NEW ACCOUNTING STANDARDS: In July 2001, the Financial Accounting Standards Board (FASB) issued Statement of Financial Accounting Standards (SFAS) No. 141, “Business Combinations,” and SFAS No. 142, “Goodwill and Other Intangible Assets.” SFAS No. 141 requires the use of the purchase method of accounting for all business combinations initiated after June 30, 2001, thereby eliminating use of the pooling–of–interests method. Goodwill will no longer be amortized but will be tested for impairment. Additionally, new criteria have been established to determine whether an acquired intangible asset should be recognized separately from goodwill. SFAS No. 142 addresses how goodwill and other intangible assets should be accounted for after they have been initially recognized in the financial statements. TJX is required to implement SFAS No. 142 for the fiscal year beginning January 27, 2002 and will no longer amortize goodwill or the Marshalls tradename, which has an indefinite life, but will periodically test them for impairment. During fiscal 2002, amortization of goodwill and tradename amounted to $2.6 million and $3.2 million, respectively.

In July 2001, the FASB issued SFAS No. 143, “Accounting for Obligations Associated with the Retirement of Long–Lived Assets.” The provisions of SFAS No. 143 apply to all entities that incur obligations associated with the retirement of tangible long–lived assets. SFAS No. 143 is effective for financial statements issued for fiscal years beginning after June 15, 2002 and will become effective for TJX beginning in the first quarter of fiscal 2004. This accounting pronouncement is not expected to have a significant impact on TJX’s financial position or results of operations.

In August 2001, the FASB issued SFAS No. 144, “Accounting for the Impairment or Disposal of Long–Lived Assets.” The objectives of SFAS No. 144 are to address the implementation of SFAS No. 121, “Accounting for the Impairment of Long–Lived Assets and for Long–Lived Assets to Be Disposed Of,” and to develop a model for long–lived assets to be disposed of by sale, whether previously held and used or newly acquired. SFAS No. 144 is effective for financial statements issued for fiscal years beginning after December 15, 2001 and will become effective for TJX beginning in the first quarter of fiscal 2003. This accounting pronouncement is not expected to have a significant impact on TJX’s financial position or results of operations.

RECLASSIFICATIONS: Certain amounts in prior years’ financial statements have been reclassified for comparative purposes. The deferred income tax asset (liability) in the prior year’s balance sheet and selected financial data has been reclassified into a current and non–current portion to be consistent with the current year’s presentation.

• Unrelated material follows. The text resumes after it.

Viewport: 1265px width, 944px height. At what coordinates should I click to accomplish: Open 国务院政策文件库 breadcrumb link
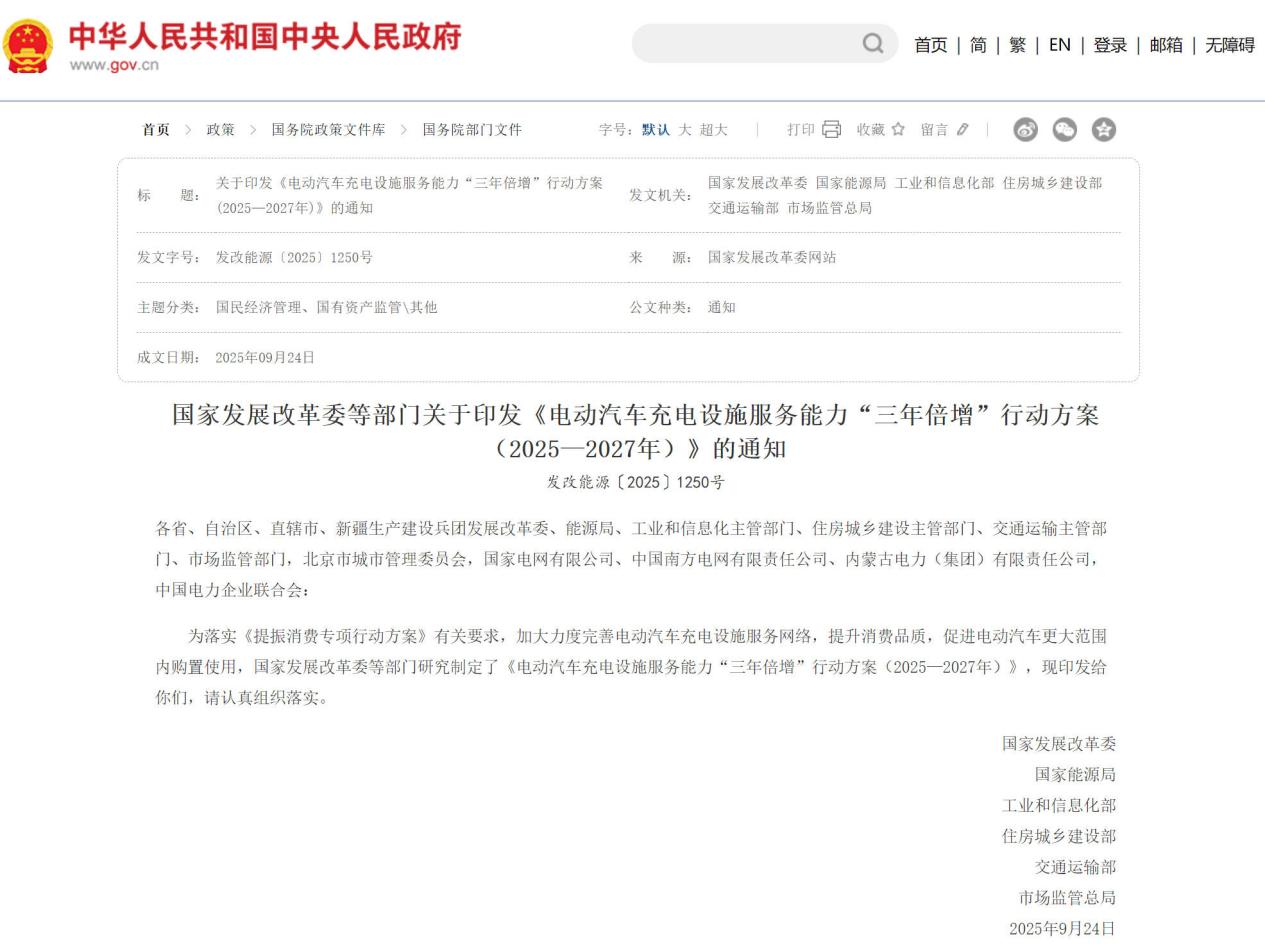click(328, 130)
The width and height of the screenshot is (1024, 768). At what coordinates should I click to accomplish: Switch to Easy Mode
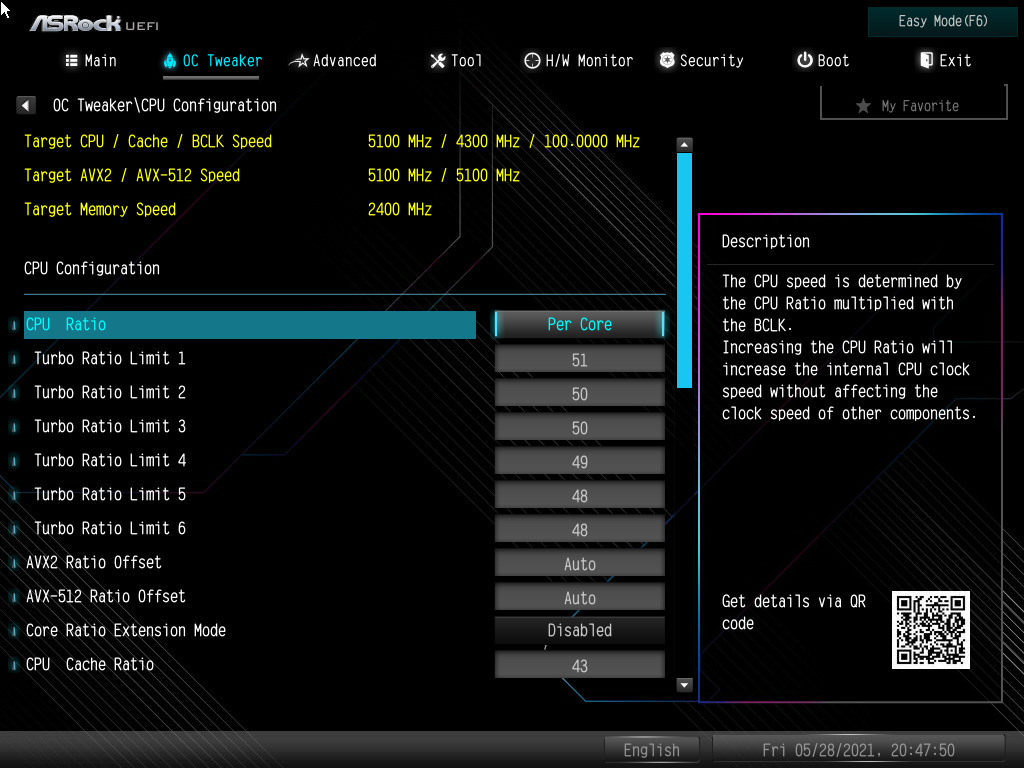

B. CHANGE IN ACCOUNTING PRINCIPLE
Effective January 31, 1999, TJX changed its method of accounting for layaway sales in compliance with Staff Accounting Bulletin No. 101, “Revenue Recognition in Financial Statements,” issued by the Securities and Exchange Commission during the fourth quarter of fiscal 2000. Under this accounting method, TJX defers recognition of a layaway sale and its related profit to the accounting period when the customer receives layaway merchandise. The cumulative effect of this change for periods prior to January 31, 1999 of $5.2 million (net of income taxes of $3.4 million), or $.02 per share, was treated as a cumulative effect of accounting change in the consolidated statements of income. The accounting change has virtually no impact on annual sales and earnings in subsequent years. However, due to the seasonal influences of the business, the accounting change results in a shift of sales and earnings among quarterly periods.